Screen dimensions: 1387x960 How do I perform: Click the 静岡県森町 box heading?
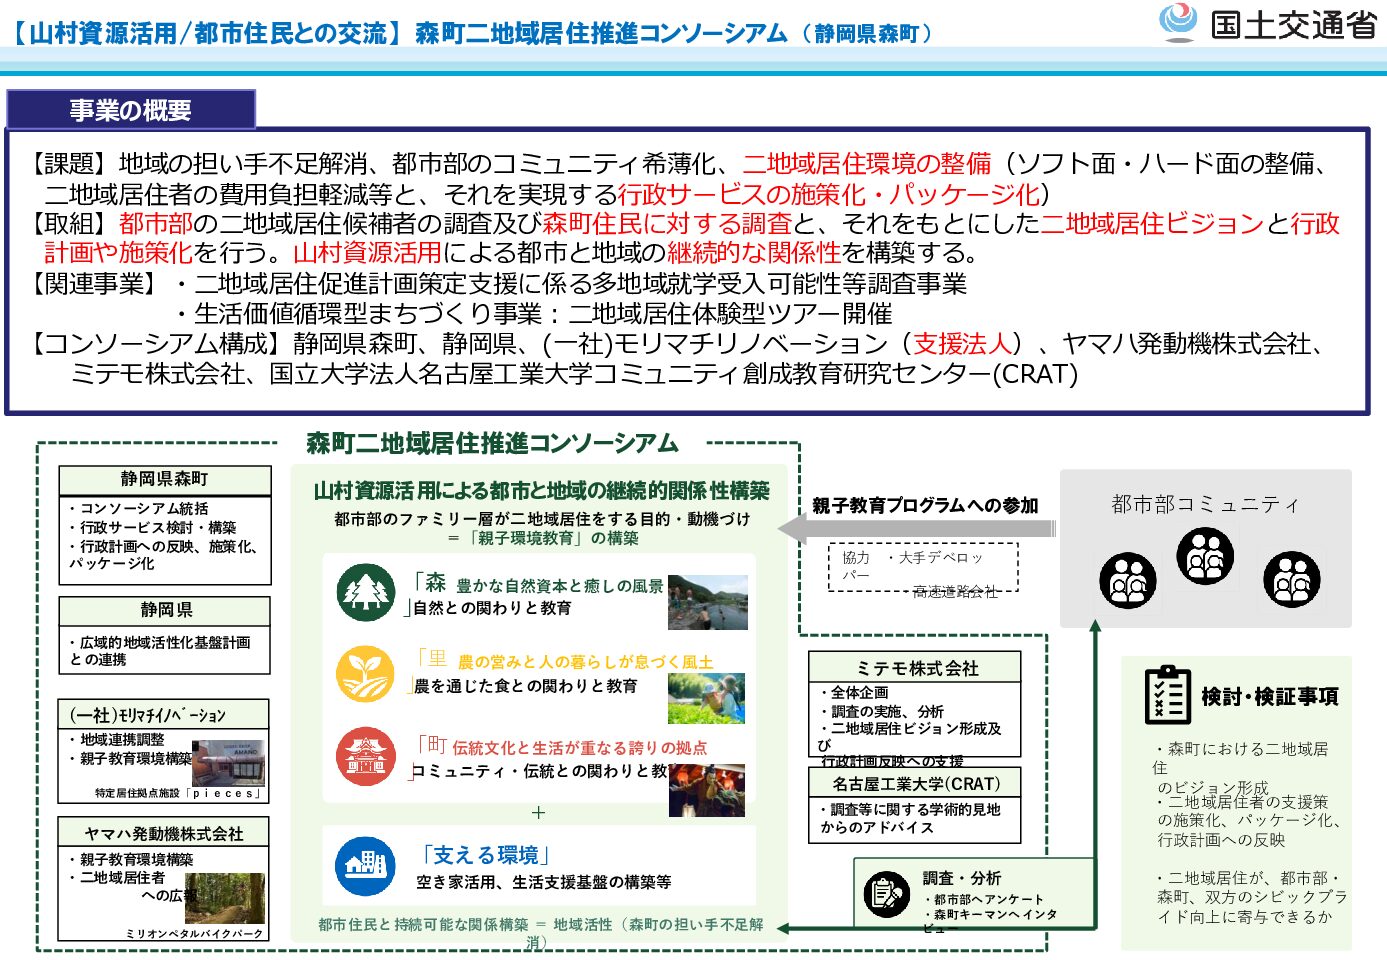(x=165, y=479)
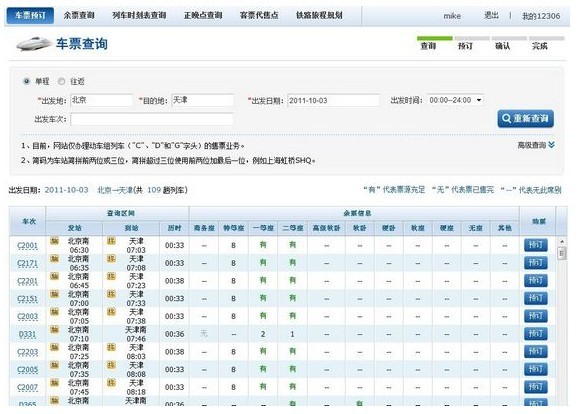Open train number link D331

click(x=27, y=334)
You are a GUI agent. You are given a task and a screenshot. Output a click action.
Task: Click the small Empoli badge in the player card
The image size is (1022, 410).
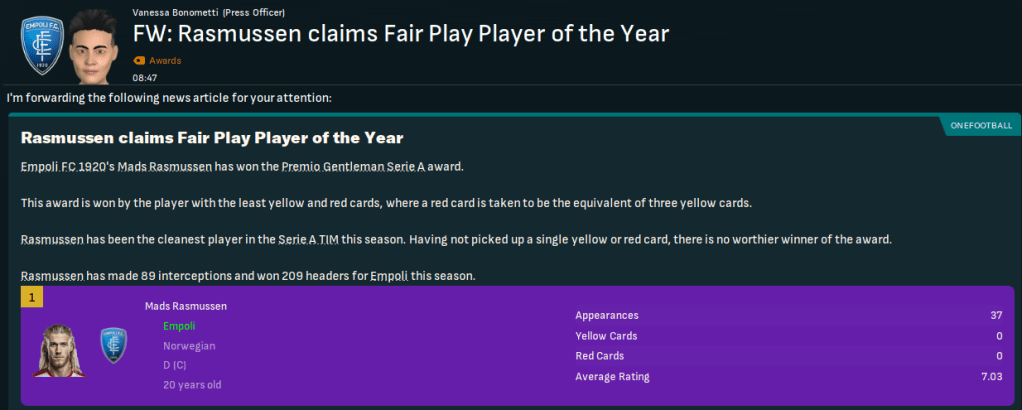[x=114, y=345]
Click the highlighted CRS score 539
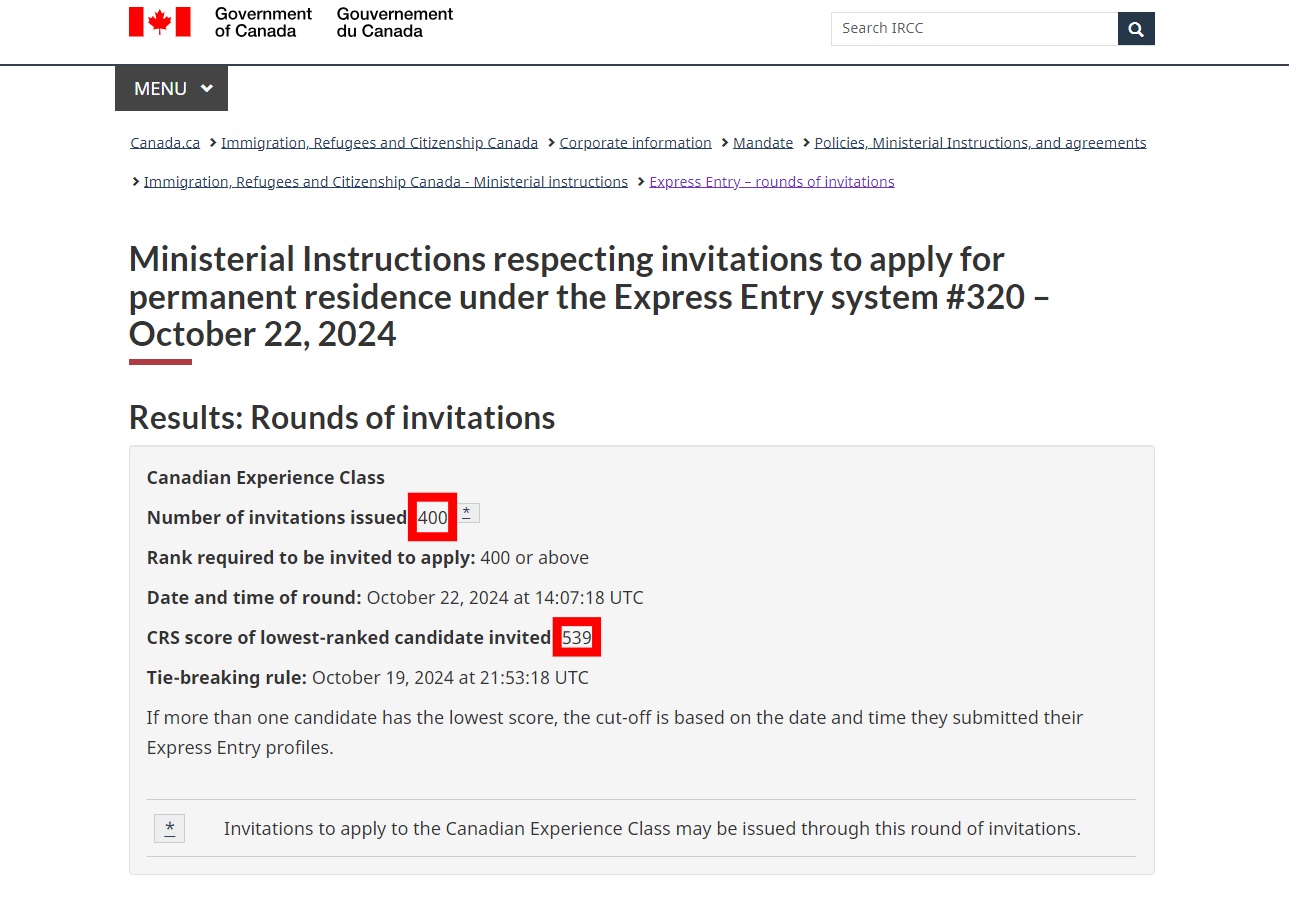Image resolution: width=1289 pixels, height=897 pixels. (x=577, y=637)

AIM OF THE TASK → Give every record again word for word, pictures excluded.

RESULT →
Screen dimensions: 1387x960 How do I perform: Click the 静岡県森町 box heading?
(x=165, y=479)
Open train number link D331

click(x=27, y=334)
You are a GUI agent. You are given a task and a screenshot. Output a click action.
Task: Click the small Empoli badge in the player card
The image size is (1022, 410).
[x=114, y=345]
Click the highlighted CRS score 539
Image resolution: width=1289 pixels, height=897 pixels. (x=577, y=637)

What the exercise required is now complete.